ASSIGNMENT: Go through the following data and transcribe exactly the stretch of lines from the one holding "Task: Click the Add Row button" to the one holding "The image size is (1600, 1000).", both included.

DATASET:
:::

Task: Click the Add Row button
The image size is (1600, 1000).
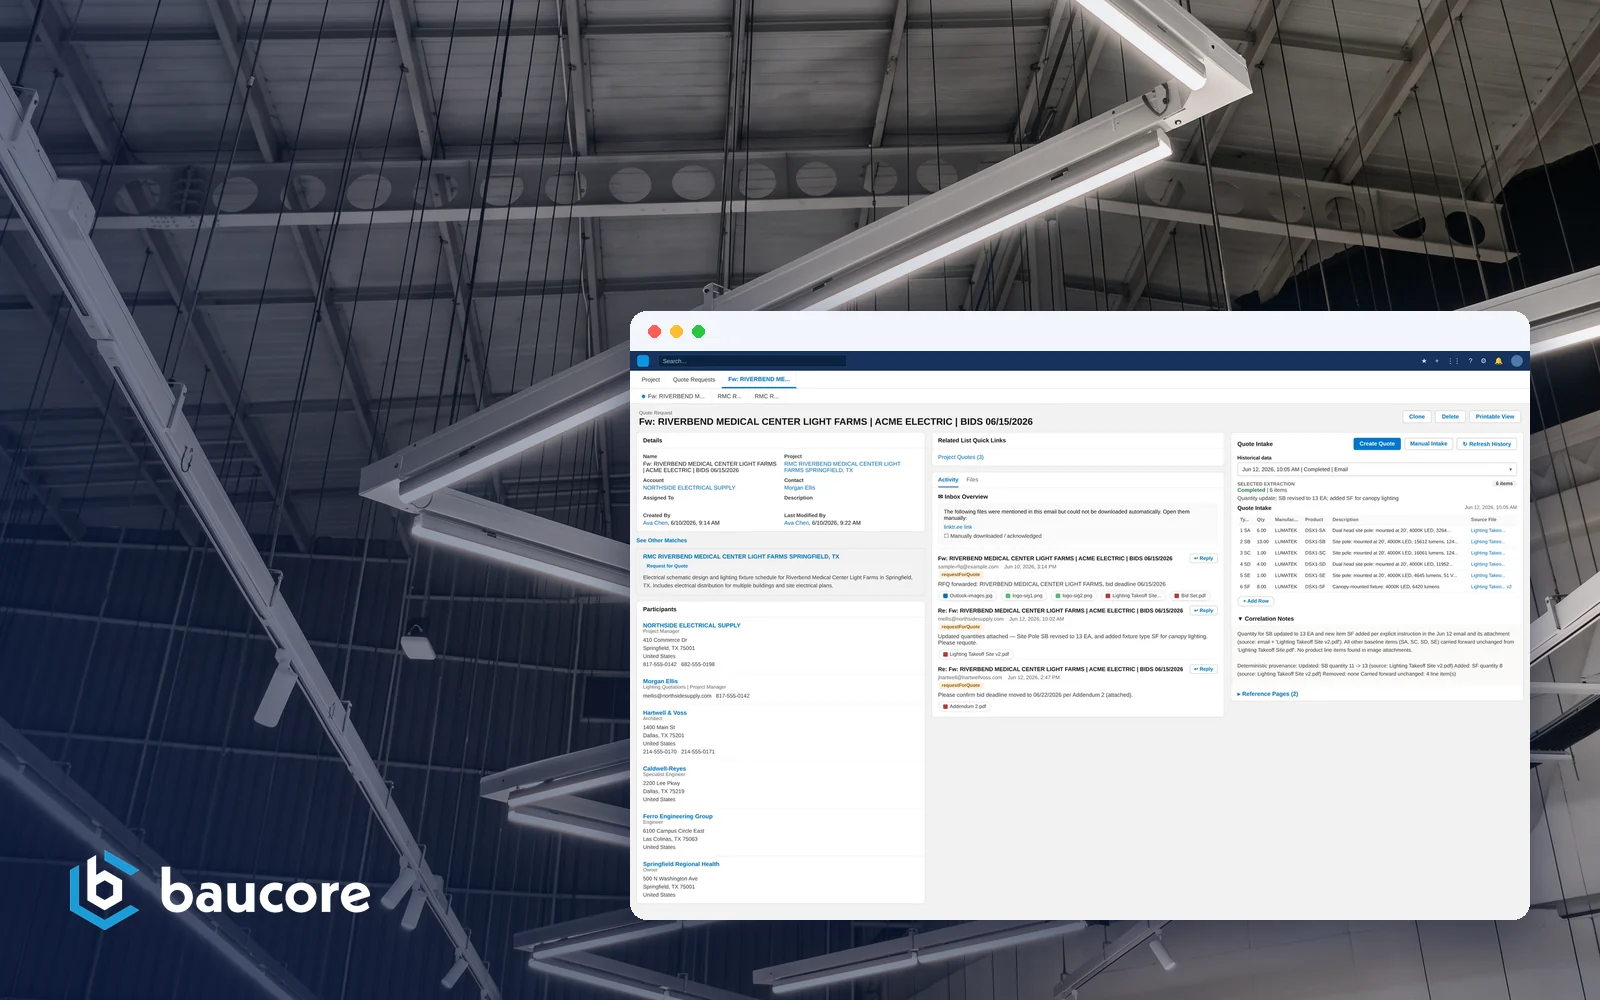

:::

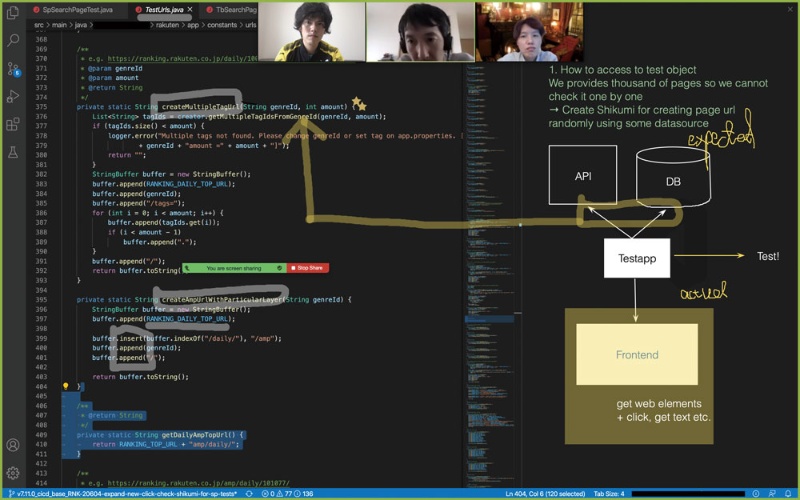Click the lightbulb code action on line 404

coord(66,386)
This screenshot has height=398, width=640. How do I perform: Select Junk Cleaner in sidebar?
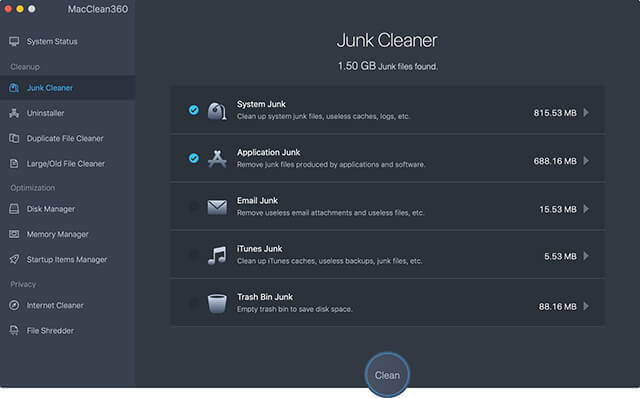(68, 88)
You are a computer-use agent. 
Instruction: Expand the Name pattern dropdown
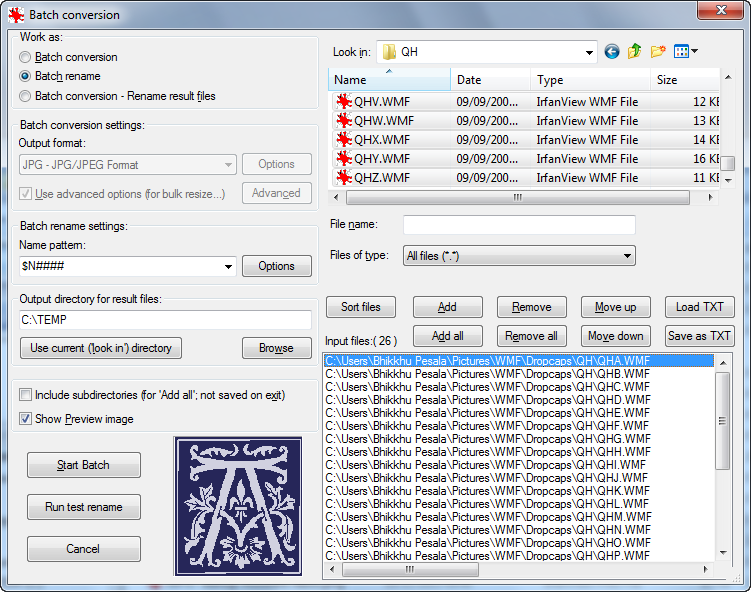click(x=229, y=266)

:::

ANSWER TO THE EXERCISE:
Task: Click the Add Row button
The image size is (1600, 1000).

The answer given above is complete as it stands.